Liang, Qian; Jing, Hui; Shao, Yingbo; Wang, Yinhua; Zhang, Hui.
Afiliação
  • Liang Q; Department of Radiology, First Hospital of Shanxi Medical University, 030001, Taiyuan, Shanxi Province, China.
  • Jing H; College of Medical Imaging, Shanxi Medical University, 030001, Taiyuan, Shanxi Province, China.
  • Shao Y; Department of MRI, The Sixth Hospital, Shanxi Medical University, 030008, Taiyuan, Shanxi Province, China.
  • Wang Y; Department of Radiology, First Hospital of Shanxi Medical University, 030001, Taiyuan, Shanxi Province, China.
  • Zhang H; College of Medical Imaging, Shanxi Medical University, 030001, Taiyuan, Shanxi Province, China.
Clin Neuroradiol ; 34(1): 33-43, 2024 Mar.

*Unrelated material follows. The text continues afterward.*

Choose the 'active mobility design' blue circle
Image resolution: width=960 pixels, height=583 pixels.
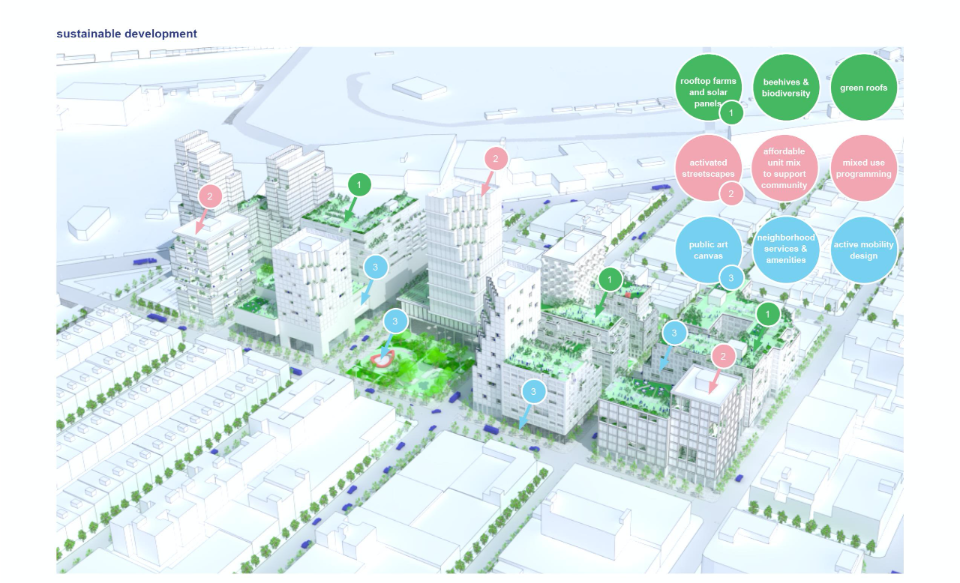point(863,249)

Article em En | MEDLINE | ID: mdl-38277059
ABSTRACT
Gliomas, the most prevalent primary malignant tumors of the central nervous system, present significant challenges in diagnosis and prognosis. The fifth edition of the World Health Organization Classification of Tumors of the Central Nervous System (WHO CNS5) published in 2021, has emphasized the role of high-risk molecular markers in gliomas. These markers are crucial for enhancing glioma grading and influencing survival and prognosis. Noninvasive prediction of these high-risk molecular markers is vital. Genetic testing after biopsy, the current standard for determining molecular type, is invasive and time-consuming. Magnetic resonance imaging (MRI) offers a non-invasive alternative, providing structural and functional insights into gliomas. Advanced MRI methods can potentially reflect the pathological characteristics associated with glioma molecular markers; however, they struggle to fully represent gliomas' high heterogeneity. Artificial intelligence (AI) imaging, capable of processing vast medical image datasets, can extract critical molecular information. AI imaging thus emerges as a noninvasive and efficient method for identifying high-risk molecular markers in gliomas, a recent focus of research. This review presents a comprehensive analysis of AI imaging's role in predicting glioma high-risk molecular markers, highlighting challenges and future directions.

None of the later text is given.